The South African type WE tender was a steam locomotive tender from the pre-Union era in the Cape of Good Hope.

Type WE tenders entered service in 1901, as tenders to the 6th Class 4-6-0 Tenwheeler type steam locomotives which were acquired by the Cape Government Railways from Schenectady Locomotive Works in that year. These locomotives were designated Class 6G on the South African Railways in 1912.

==Manufacturer==
Type WE tenders were built by Schenectady Locomotive Works in 1901.

The Cape Government Railways (CGR) placed eight redesigned 4-6-0 Tenwheeler type steam locomotives in service in 1901, designed and built by the Schenectady Locomotive Works to the specifications of the CGR locomotive department. These locomotives were designated Class 6G on the South African Railways (SAR) in 1912. The Type WE entered service as tenders to these engines.

==Characteristics==
The tender had a coal capacity of 5 lt, a water capacity of 2800 impgal and a maximum axle load of 8 lt 13 lcwt.

==Locomotive==
In the SAR years, tenders were numbered for the engines they were delivered with.
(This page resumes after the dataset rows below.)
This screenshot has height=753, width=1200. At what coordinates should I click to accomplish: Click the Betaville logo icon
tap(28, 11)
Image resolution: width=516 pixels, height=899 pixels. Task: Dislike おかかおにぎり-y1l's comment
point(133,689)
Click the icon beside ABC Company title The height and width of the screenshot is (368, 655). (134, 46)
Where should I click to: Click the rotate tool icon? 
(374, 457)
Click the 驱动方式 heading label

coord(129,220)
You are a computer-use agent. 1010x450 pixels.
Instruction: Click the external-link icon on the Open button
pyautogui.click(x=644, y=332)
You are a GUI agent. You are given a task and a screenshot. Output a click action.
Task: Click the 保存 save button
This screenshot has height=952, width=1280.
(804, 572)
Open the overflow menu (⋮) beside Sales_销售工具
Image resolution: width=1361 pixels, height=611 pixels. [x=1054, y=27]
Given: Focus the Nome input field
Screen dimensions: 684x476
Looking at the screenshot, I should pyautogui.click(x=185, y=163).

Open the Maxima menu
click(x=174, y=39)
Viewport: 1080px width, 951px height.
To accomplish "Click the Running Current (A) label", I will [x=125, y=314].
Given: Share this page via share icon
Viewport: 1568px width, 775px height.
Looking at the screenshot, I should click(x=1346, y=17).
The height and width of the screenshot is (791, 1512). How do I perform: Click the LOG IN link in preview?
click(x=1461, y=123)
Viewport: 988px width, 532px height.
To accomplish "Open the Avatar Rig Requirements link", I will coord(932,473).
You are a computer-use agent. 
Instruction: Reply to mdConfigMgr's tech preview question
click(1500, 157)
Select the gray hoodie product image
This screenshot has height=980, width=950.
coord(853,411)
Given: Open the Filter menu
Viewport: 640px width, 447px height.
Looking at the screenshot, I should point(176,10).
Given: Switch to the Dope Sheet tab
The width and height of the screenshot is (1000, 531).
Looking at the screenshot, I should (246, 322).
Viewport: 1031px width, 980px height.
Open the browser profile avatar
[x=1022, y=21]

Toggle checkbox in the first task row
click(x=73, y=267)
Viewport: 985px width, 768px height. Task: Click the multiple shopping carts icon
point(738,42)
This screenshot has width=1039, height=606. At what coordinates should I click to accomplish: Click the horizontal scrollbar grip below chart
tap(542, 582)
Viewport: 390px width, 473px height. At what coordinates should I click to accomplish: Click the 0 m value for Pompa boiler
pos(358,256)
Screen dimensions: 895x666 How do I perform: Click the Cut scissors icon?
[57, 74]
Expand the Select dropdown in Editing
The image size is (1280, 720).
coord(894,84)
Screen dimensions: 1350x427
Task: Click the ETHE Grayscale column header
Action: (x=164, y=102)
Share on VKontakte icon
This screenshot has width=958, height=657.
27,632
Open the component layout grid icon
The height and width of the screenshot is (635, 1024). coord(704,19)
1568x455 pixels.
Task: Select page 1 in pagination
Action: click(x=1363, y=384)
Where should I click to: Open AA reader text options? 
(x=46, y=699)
In most cases, an oval number plate, bearing the engine number and often also the tender type, would be attached to the rear end of the tender. During the classification and renumbering of locomotives onto the SAR roster in 1912, no separate classification and renumbering list was published for tenders, which should have been renumbered according to the locomotive renumbering list.

Only the Schenectady-built Class 6G locomotives were delivered new with Type WE tenders, renumbered in the SAR number range from 606 to 613.

==Classification letters==
Since many tender types are interchangeable between different locomotive classes and types, a tender classification system was adopted by the SAR. The first letter of the tender type indicates the classes of engines to which it can be coupled. The "W_" tenders could be used with the locomotive classes as shown, although in some cases, such as with Class 6G locomotives, the drawbar and safety chains had to be altered to suit the target engine.
- CGR 6th Class of 1901 (Schenectady), SAR Class 6G.
- SAR Class 8R.
- CGR 8th Class 2-8-0 of 1901, SAR Class 8X.

The second letter indicates the tender's water capacity. The "_E" tenders had a capacity of between 2800 and 2855 impgal.